___ RECORDS PROVIDED

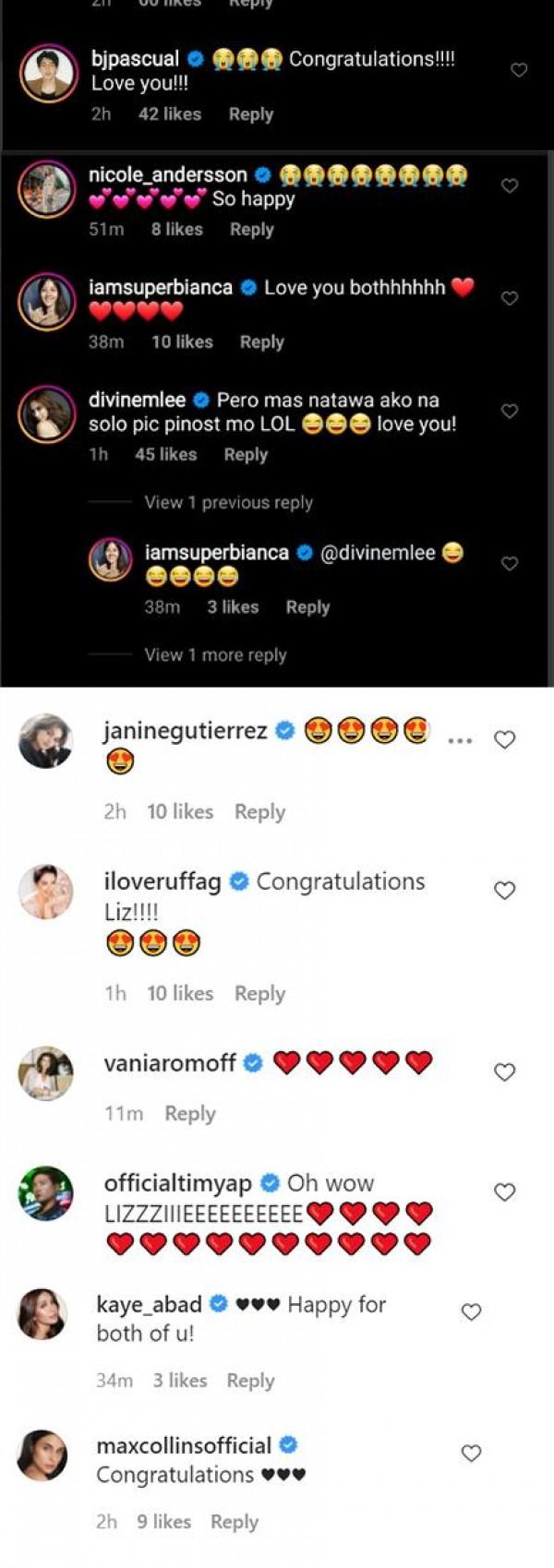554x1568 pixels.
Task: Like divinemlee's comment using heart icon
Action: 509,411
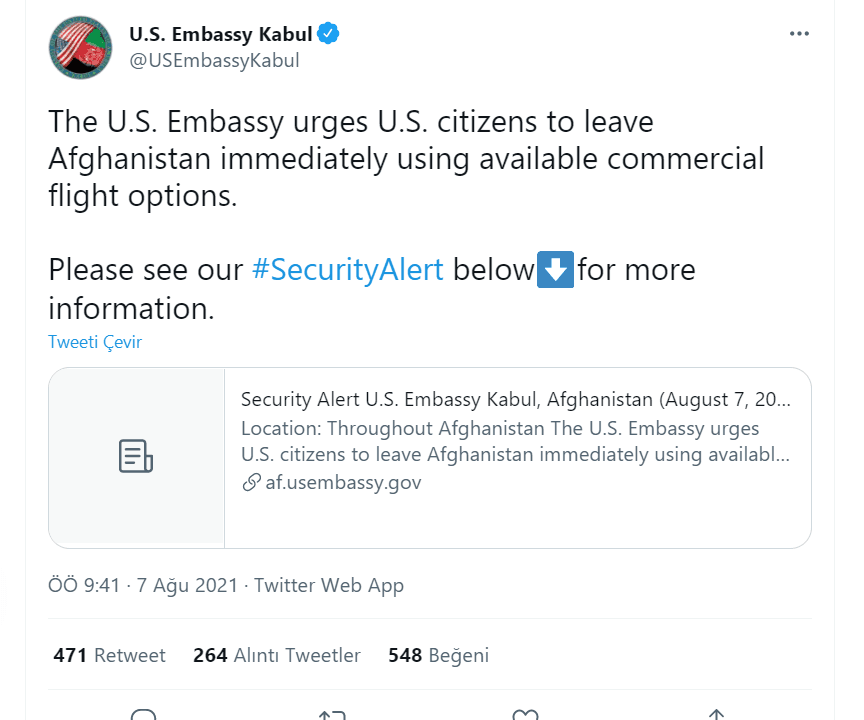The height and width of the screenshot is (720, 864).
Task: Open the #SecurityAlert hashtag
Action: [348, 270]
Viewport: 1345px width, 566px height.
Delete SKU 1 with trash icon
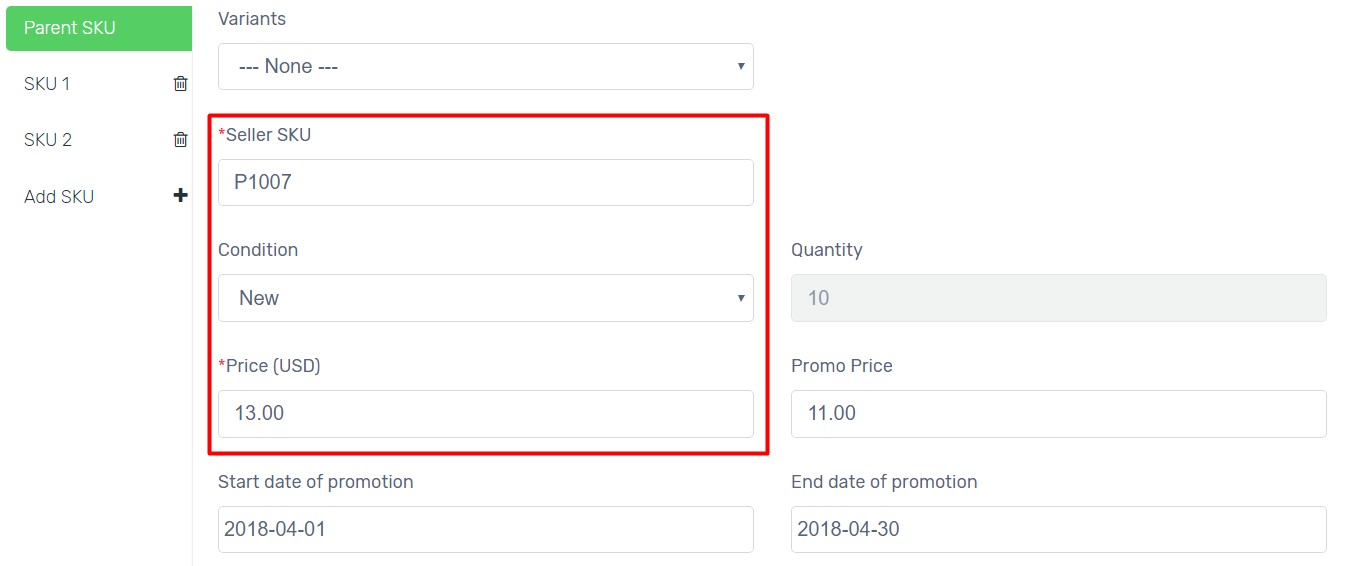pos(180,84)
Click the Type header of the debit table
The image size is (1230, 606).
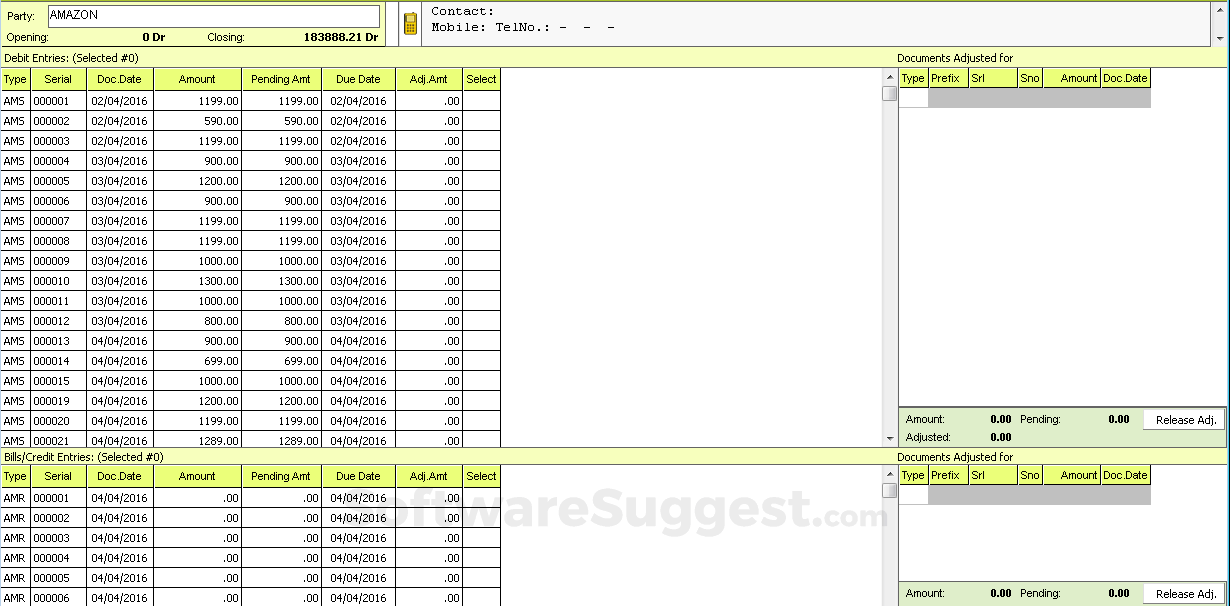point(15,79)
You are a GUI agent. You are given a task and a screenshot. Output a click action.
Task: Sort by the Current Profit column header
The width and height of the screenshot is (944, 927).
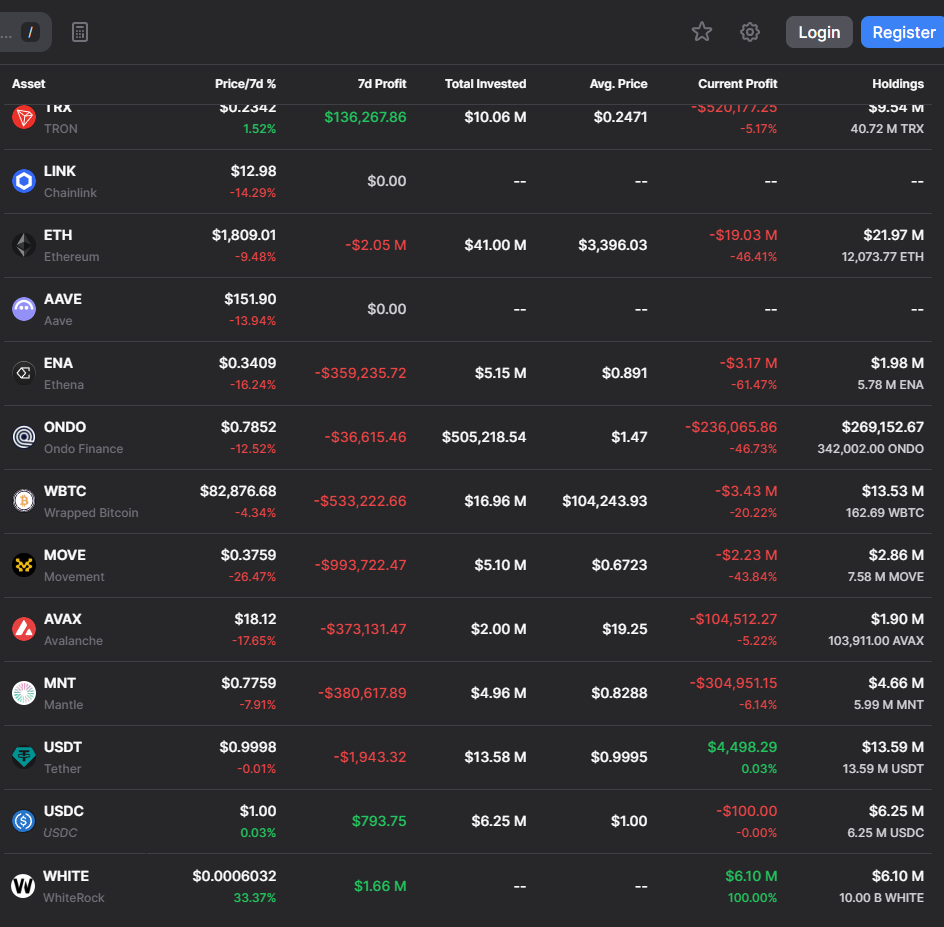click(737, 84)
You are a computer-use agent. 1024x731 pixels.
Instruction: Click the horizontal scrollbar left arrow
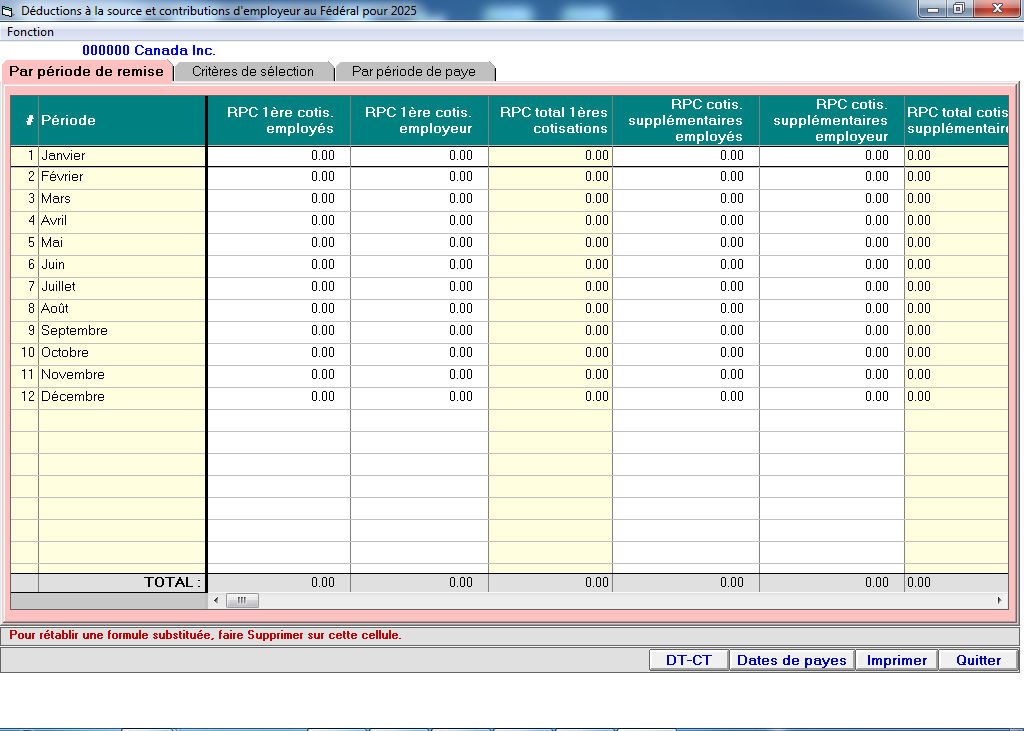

______

[WHAT TO DO] Copy exactly the lines from the line containing "Viewport: 1345px width, 566px height." through the last line of the records above, both included, and leave out any pictures.

[ANSWER]
Viewport: 1345px width, 566px height.
Delete SKU 1 with trash icon
pos(180,84)
Click the Type header of the debit table
The image size is (1230, 606).
point(15,79)
You are a GUI agent. You are given a task and a screenshot. Output a click action.
Task: Sort by the Current Profit column header
The width and height of the screenshot is (944, 927).
click(737, 84)
You are a computer-use agent. 1024x731 pixels.
Instruction: Click the horizontal scrollbar left arrow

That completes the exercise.